Ethiopian athletics icon and former holder of the marathon world record Haile Gebrselassie has donated £30,000 ($37,000/€34,000) to his nation's COVID-19 relief fund.
The fund, set up by Ethiopia's Prime Minister Abiy Ahmed, is to help towards preventing further infection, with 111 confirmed cases to date in Ethiopia resulting in the deaths of three people.
Gebrselassie has called for unity in these times of uncertainty, according to Athletics Weekly.
"This is not a time to take advantage, but to save lives - right now we have to stand side by side," Gebrselassie said.
He is now the owner of several businesses in the country including hotels and coffee farms, infamously exchanging a war of words with British distance runner Sir Mo Farah regarding theft and assault allegations during Farah's stay at one of Gebrselassie's hotels.
Gebrselassie has also expressed worries over the financial future of his 3,000 employees, but maintains a hope to pay them during what is expected to be a period of economic crisis.
"I don't sleep more than four hours a night.
"What happens if my employees have no income?
"What happens if something happens to me?
"Who will take care of the people I love?
"Even as a chief executive officer, I have no control over this situation, maybe that makes me listen to my employees and customers better."
Concerns have been raised over a potential famine in Ethiopia as well due to the reduction in food production caused by the pandemic.
"Many of my employees work on coffee farms and I urge them to also plant potatoes - if not for sale, then for themselves and their families, then they will have something to fall back on," Gebrselassie advised.
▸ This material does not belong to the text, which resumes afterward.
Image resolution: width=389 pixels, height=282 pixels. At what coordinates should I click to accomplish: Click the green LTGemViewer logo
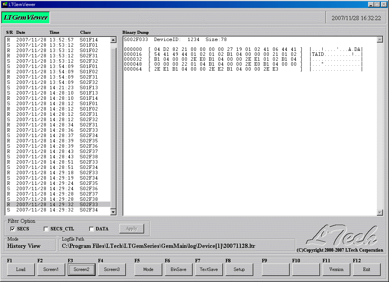coord(25,17)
The double Olympic champion over 10,000 metres also said that athletes must use their position to give hope to fans.
"It's great that athletes donate for COVID-19 funds, but they could actually also give an encouraging message to those in need: don't worry about the darkness of today, think about the light of tomorrow," Gebrselassie added.
To date, there have been more than 2.44 million confirmed coronavirus cases worldwide, resulting in the deaths of at least 168,000 people.